§ About this exercise:
Every line below that holds "computer" must be copied.

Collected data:
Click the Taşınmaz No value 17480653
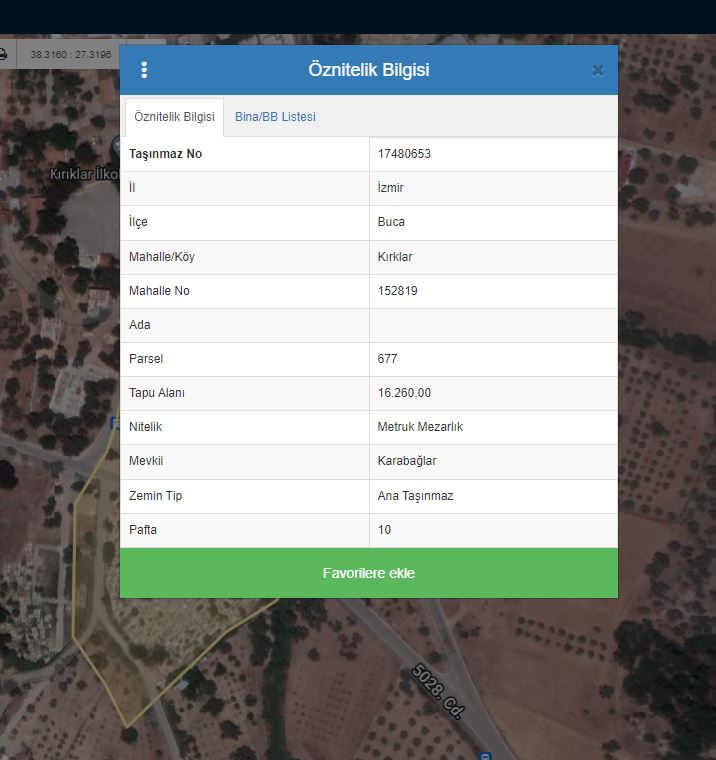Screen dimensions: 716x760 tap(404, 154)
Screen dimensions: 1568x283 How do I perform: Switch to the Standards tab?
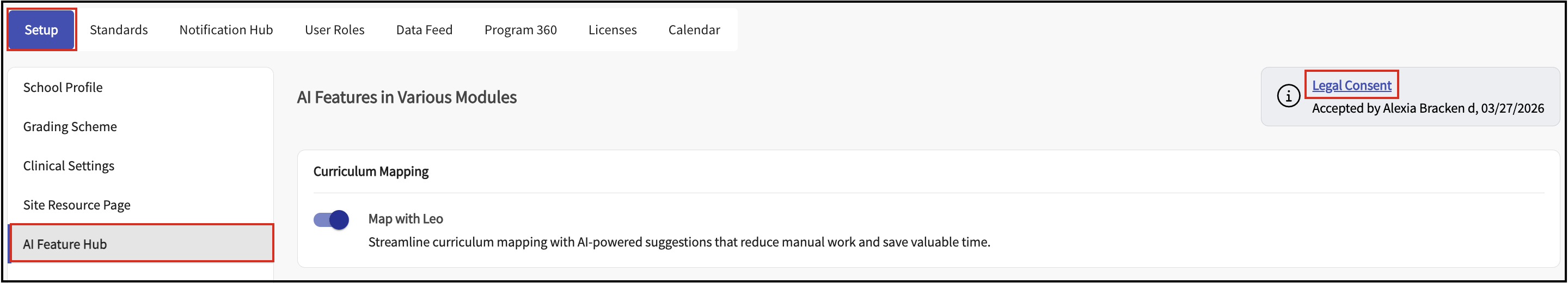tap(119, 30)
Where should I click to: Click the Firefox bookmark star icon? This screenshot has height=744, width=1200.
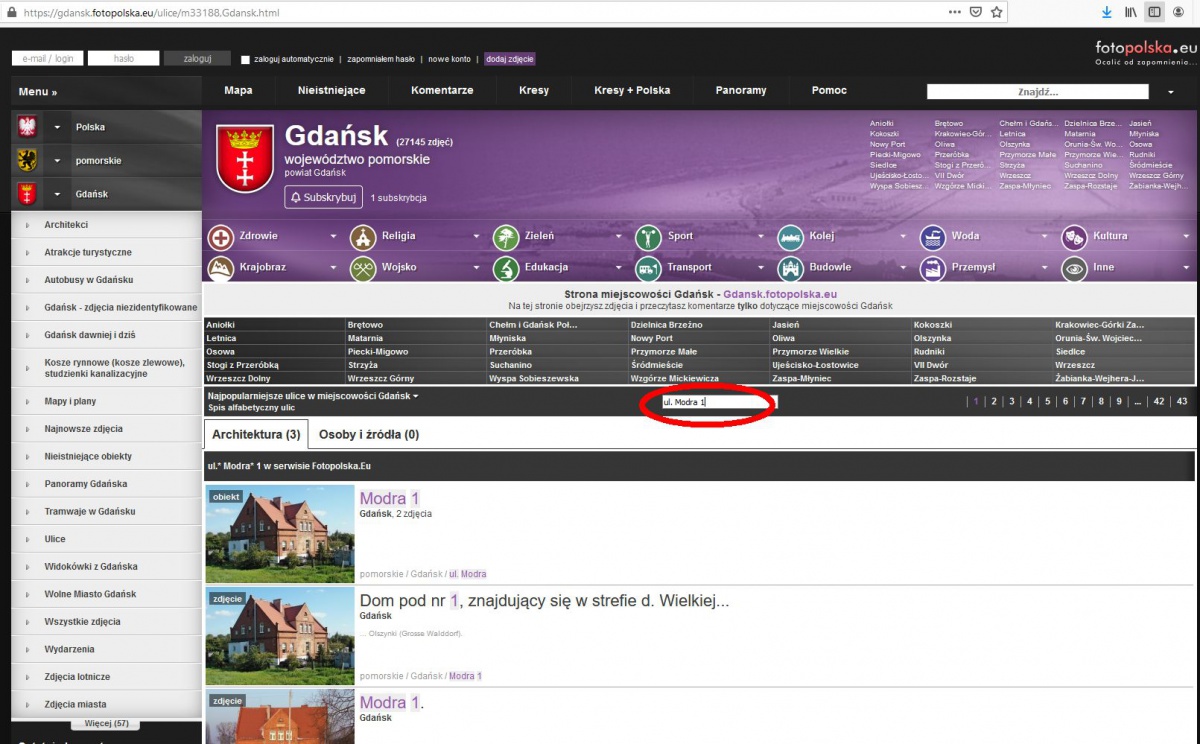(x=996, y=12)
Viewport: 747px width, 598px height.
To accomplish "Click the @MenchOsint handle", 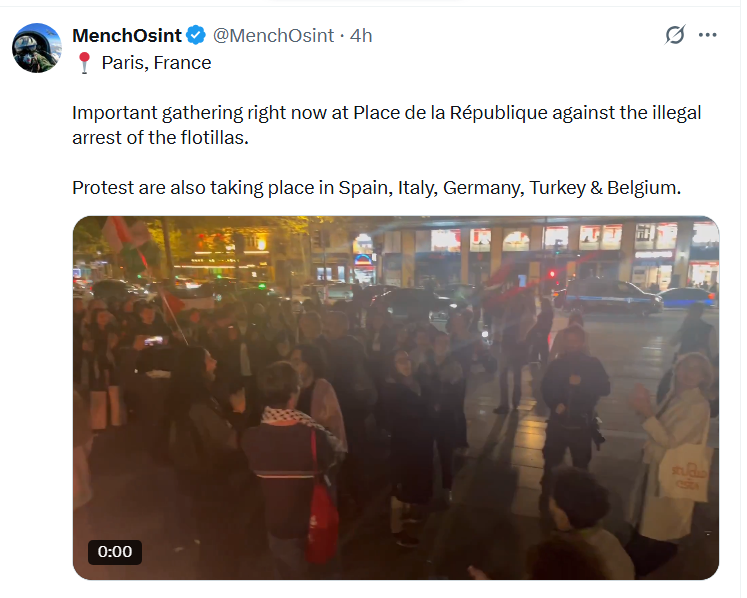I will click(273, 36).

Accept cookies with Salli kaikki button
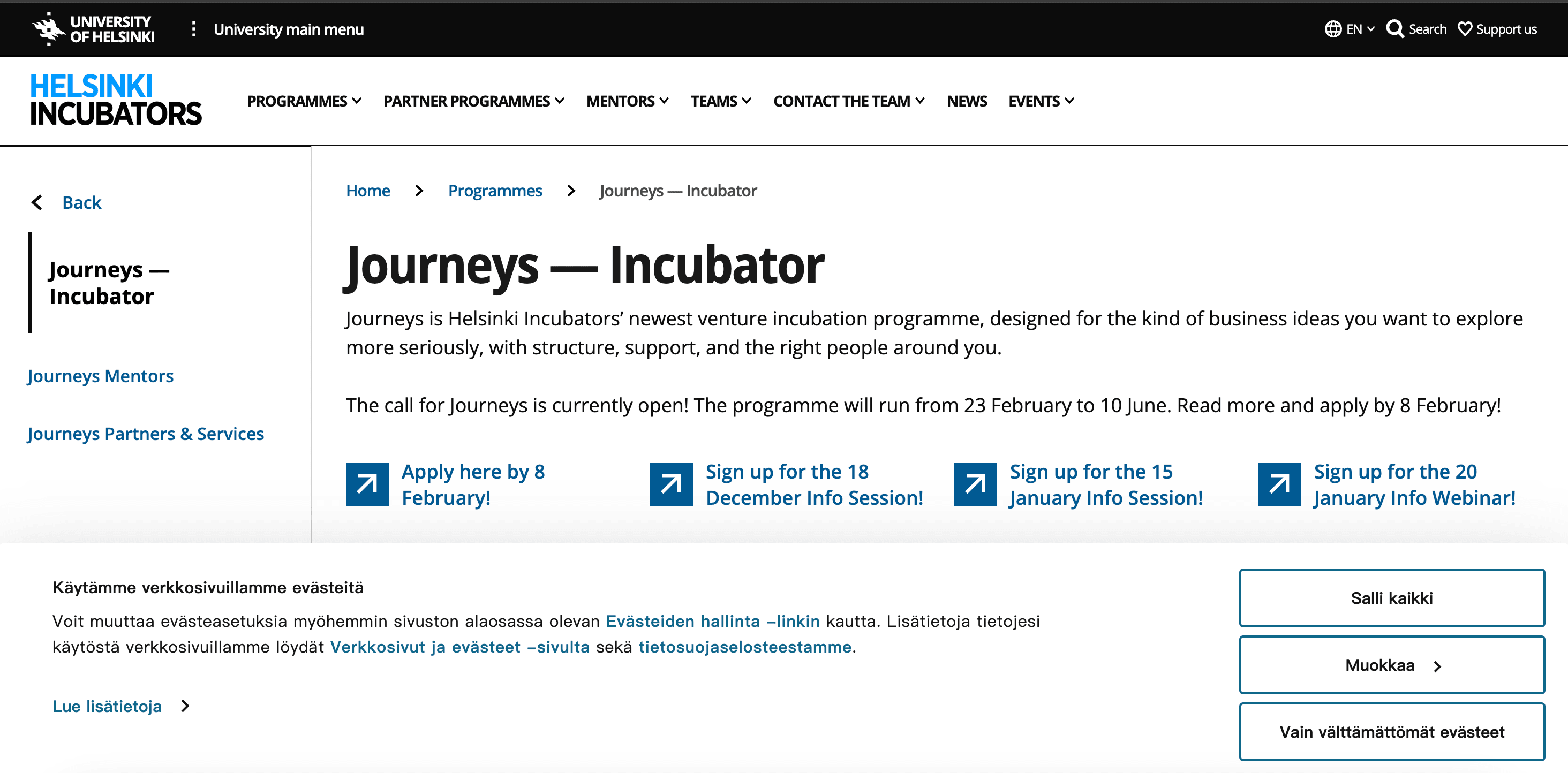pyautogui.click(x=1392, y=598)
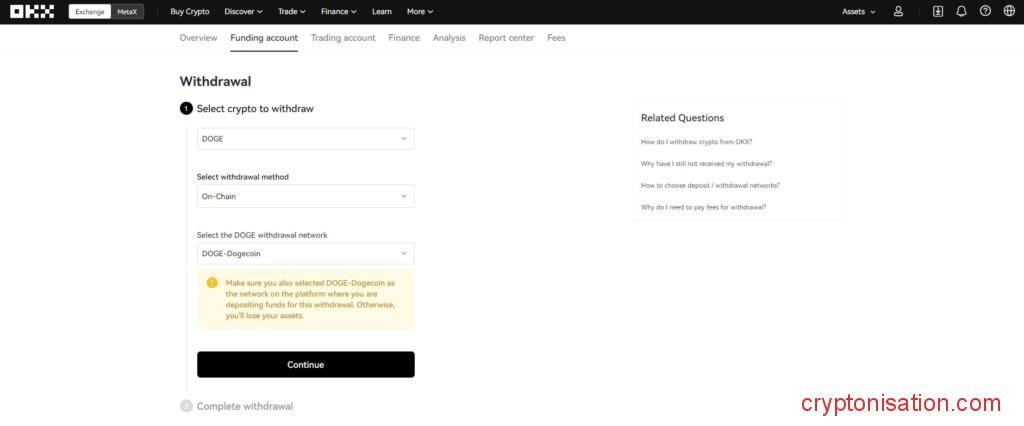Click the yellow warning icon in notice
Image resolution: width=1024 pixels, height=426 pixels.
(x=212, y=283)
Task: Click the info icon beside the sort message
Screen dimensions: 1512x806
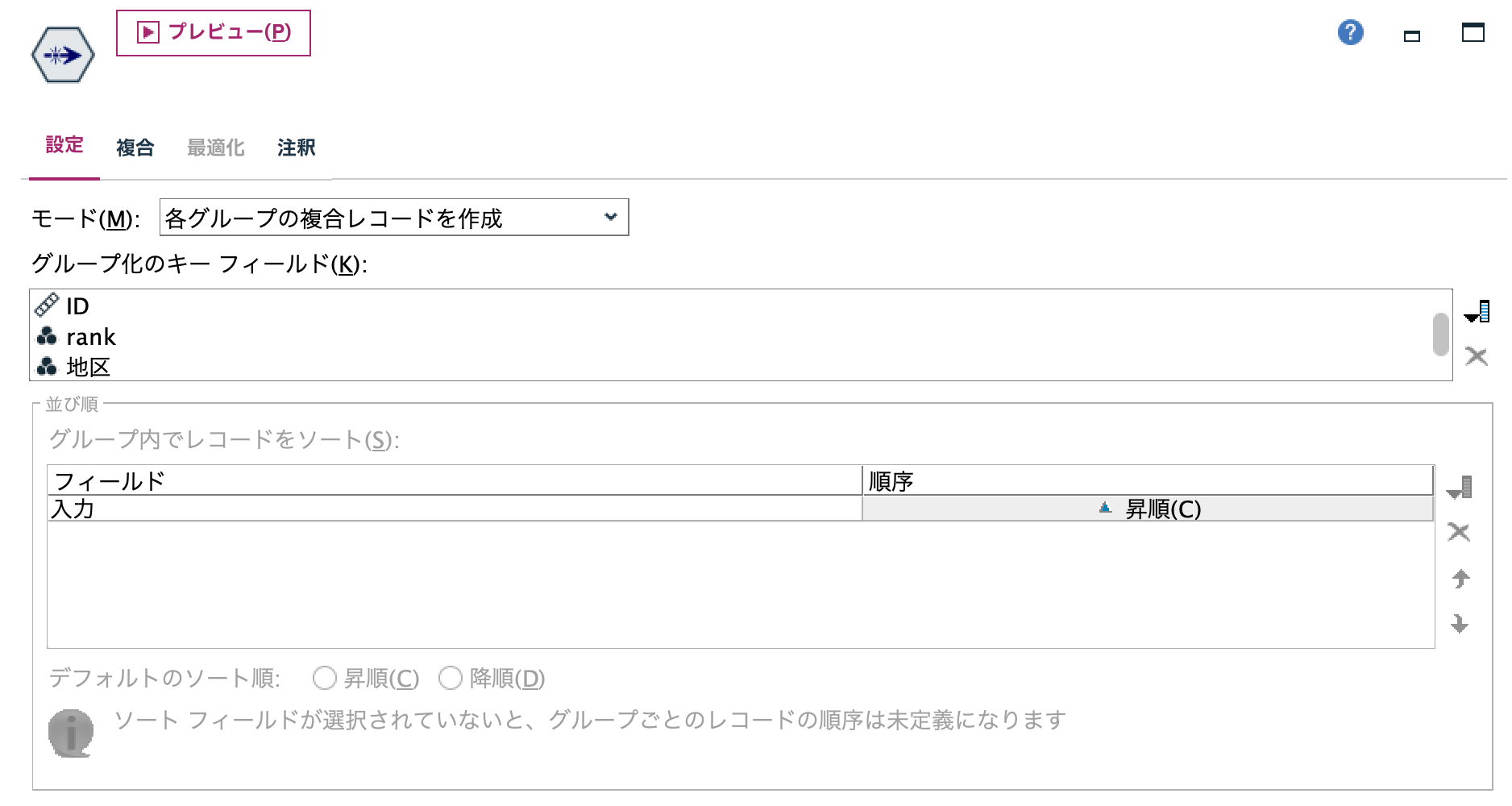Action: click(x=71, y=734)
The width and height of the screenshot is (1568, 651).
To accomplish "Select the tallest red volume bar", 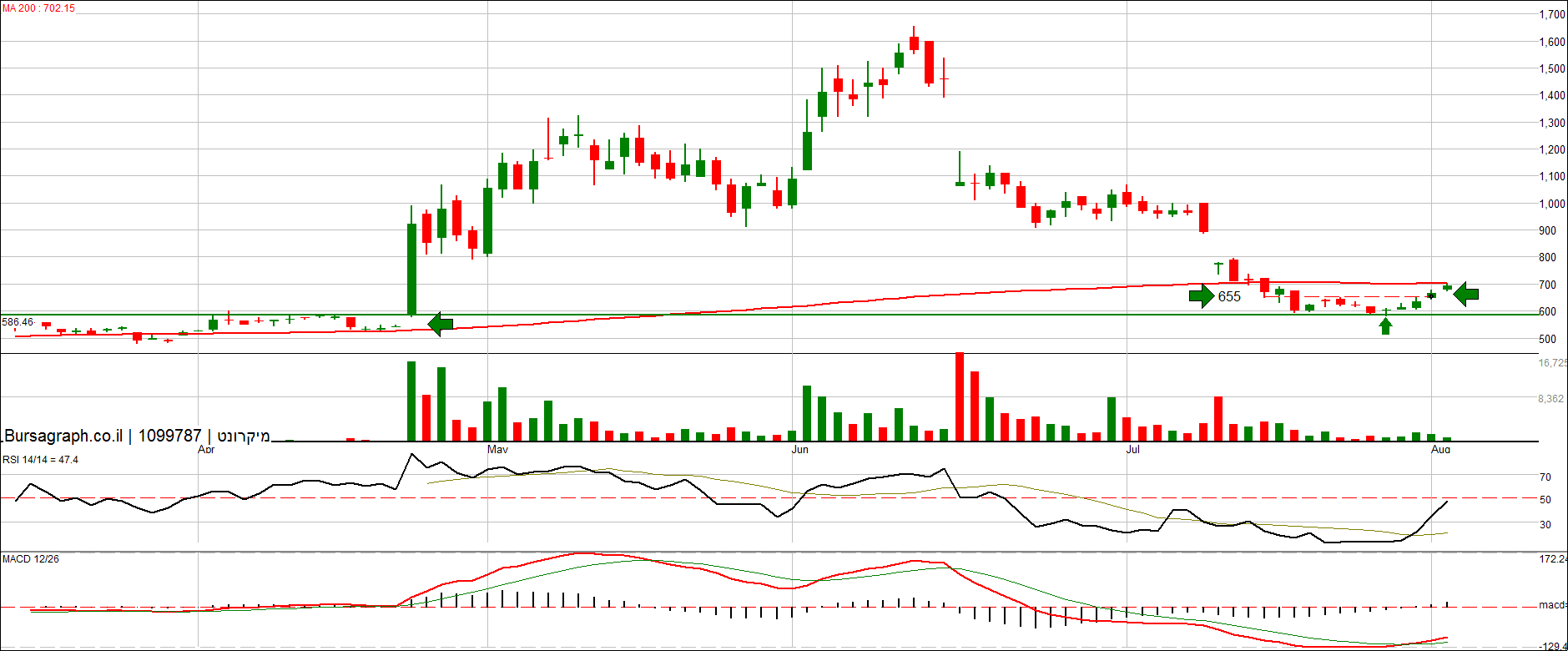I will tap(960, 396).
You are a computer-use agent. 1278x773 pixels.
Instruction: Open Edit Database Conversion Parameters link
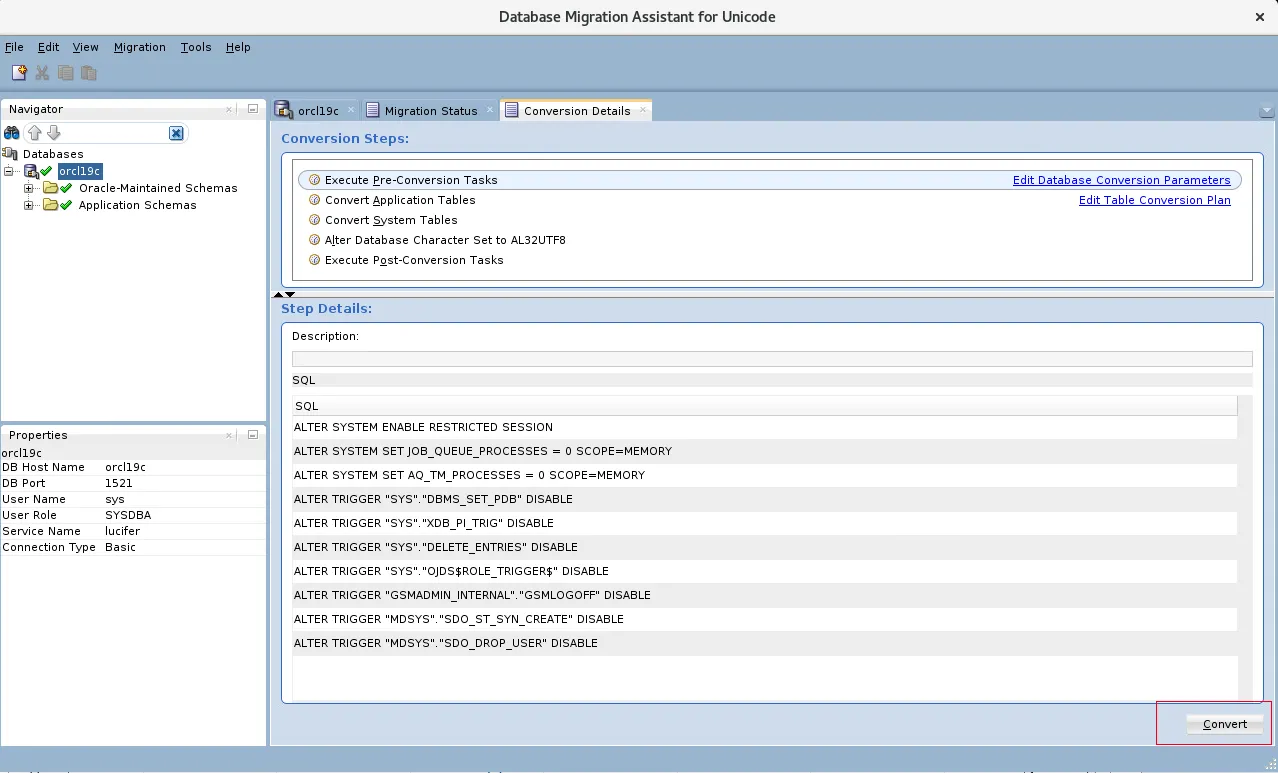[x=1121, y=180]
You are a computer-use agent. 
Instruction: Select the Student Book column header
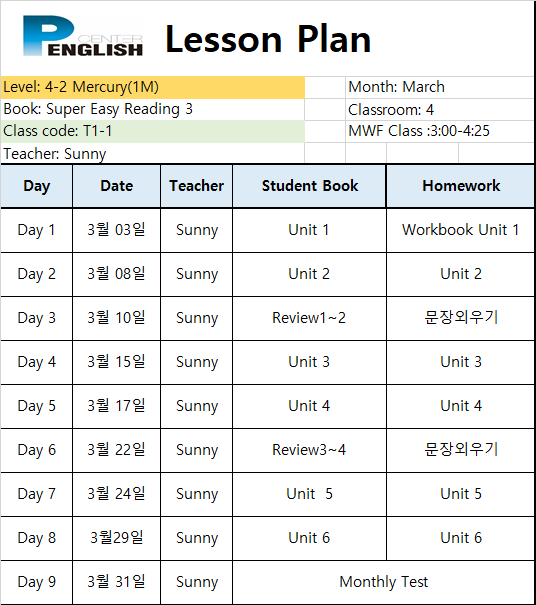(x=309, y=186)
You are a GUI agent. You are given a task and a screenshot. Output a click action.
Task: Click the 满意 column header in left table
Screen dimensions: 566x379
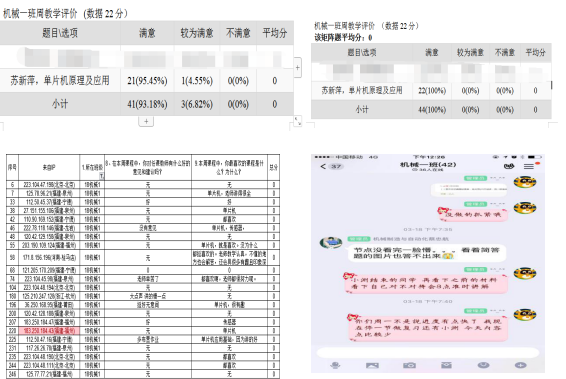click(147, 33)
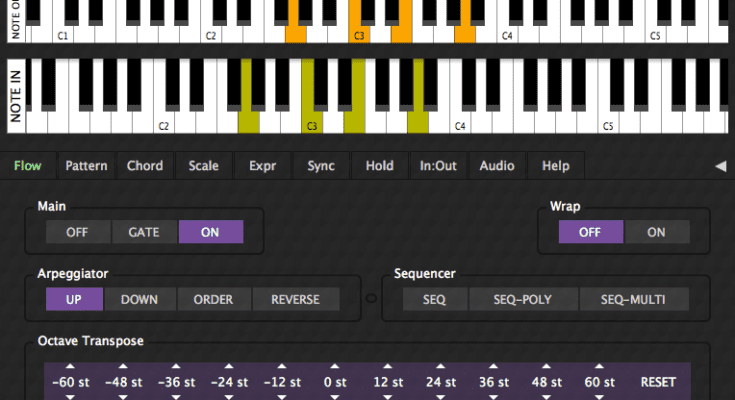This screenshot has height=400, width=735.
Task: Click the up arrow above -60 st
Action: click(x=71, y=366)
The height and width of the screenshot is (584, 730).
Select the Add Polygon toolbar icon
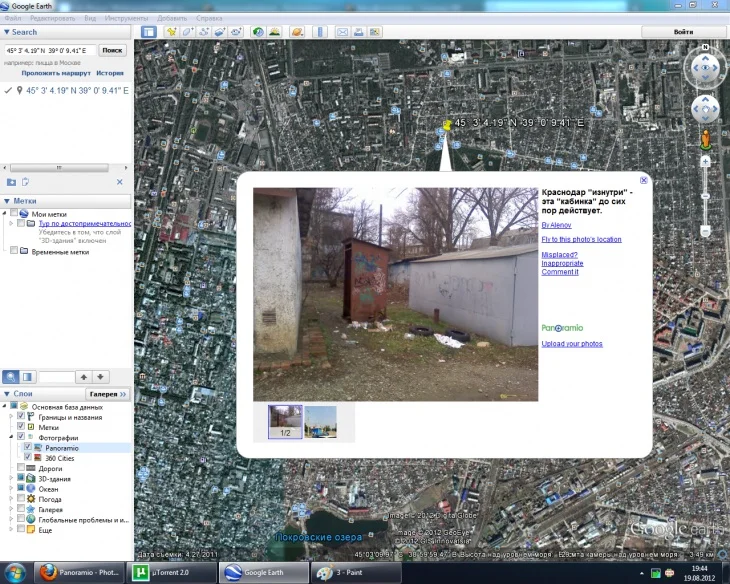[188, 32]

§ Result for this exercise:
You are a computer-use agent. 1278x773 pixels.
You are a computer-use agent. 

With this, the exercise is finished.